Ashley Dawson is Professor of English at the Graduate Center, City University of New York. His field of specialization is postcolonial studies. Areas of interest of his include the experience and literature of migration, including movement from colonial and postcolonial nations to the former imperial center (Britain in particular) and from rural areas to mega-cities of the global South such as Lagos and Mumbai. He has also worked on contemporary discourses of US imperialism, on the rhizomatic organizing forms of the global justice movement, and on emerging global discourses of environmental governance.

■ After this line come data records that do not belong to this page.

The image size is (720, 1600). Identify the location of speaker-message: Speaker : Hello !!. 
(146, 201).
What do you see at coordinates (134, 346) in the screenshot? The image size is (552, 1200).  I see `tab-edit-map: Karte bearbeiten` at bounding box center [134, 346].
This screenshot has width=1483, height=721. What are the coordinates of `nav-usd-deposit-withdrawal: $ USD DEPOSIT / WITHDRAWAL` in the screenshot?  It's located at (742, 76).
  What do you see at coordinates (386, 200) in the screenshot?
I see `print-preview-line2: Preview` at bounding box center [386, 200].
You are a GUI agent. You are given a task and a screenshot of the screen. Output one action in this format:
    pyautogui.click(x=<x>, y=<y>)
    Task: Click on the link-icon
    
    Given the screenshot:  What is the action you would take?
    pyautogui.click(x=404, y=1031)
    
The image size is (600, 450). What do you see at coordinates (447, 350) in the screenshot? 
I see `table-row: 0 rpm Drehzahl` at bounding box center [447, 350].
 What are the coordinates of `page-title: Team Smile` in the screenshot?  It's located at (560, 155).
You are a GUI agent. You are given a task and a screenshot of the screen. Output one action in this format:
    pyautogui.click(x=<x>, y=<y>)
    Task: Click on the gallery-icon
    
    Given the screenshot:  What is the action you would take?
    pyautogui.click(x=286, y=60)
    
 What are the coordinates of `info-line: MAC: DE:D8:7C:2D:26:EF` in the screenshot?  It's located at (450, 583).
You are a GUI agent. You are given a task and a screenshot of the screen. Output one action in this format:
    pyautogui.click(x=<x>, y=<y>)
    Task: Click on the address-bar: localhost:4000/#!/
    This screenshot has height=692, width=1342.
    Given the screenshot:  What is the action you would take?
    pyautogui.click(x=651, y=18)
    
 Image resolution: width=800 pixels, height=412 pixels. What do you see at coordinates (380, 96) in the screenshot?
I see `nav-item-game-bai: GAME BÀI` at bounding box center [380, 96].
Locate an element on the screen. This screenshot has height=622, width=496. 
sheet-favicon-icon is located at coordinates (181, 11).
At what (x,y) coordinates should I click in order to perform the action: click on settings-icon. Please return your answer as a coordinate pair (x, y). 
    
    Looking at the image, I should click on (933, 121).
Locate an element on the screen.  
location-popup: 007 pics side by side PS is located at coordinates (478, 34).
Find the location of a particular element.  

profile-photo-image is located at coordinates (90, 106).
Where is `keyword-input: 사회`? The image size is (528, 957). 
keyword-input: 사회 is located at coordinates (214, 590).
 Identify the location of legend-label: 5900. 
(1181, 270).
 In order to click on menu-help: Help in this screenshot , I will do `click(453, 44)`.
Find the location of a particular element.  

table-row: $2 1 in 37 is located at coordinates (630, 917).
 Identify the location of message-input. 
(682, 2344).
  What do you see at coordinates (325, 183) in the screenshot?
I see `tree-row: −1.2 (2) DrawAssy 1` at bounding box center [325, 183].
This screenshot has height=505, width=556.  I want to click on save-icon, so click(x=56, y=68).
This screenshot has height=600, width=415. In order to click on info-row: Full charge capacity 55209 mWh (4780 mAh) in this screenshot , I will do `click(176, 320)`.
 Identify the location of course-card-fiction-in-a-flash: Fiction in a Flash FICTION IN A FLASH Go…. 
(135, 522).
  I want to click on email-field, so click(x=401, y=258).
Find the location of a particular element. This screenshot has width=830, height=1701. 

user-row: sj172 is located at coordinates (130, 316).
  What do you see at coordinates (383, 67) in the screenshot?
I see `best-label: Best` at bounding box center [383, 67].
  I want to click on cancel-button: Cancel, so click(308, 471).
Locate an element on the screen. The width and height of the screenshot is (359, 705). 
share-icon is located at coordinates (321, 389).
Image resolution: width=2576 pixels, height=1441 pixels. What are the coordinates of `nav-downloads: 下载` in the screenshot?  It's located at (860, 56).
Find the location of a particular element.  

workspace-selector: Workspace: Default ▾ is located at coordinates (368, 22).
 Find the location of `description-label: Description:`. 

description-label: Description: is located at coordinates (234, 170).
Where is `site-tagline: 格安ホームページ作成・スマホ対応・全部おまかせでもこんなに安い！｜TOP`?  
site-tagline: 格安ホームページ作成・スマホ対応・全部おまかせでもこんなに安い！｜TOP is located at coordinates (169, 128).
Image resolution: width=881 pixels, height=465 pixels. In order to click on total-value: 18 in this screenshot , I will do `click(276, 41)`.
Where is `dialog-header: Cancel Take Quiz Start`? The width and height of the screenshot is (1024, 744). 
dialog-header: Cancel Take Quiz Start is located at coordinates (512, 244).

Dawson is the author of Extreme Cities: The Peril and Promise of Urban Life in the Age of Climate Change (Verso 2017),  Extinction: A Radical History (O/R 2016), The Routledge Concise History of Twentieth-Century British Literature (Routledge2013), and Mongrel Nation: Diasporic Culture and the Making of Postcolonial Britain (University of Michigan Press 2007), and co-editor of Against Apartheid: The Case for Boycotting Israeli Universities (Haymarket 2015), The State, Democracy, and the Struggle for Global Justice (Routledge 2009), Dangerous Professors: Academic Freedom and the National Security Campus (University of Michigan Press 2009), and Exceptional State: Contemporary US Culture and the New Imperialism (Duke University Press 2007).

He has published articles in journals such as African Studies Review, Atlantic Studies, Cultural Critique, Interventions, Jouvert, Postcolonial Studies, Postmodern Culture, Screen, Small Axe, and Social Text.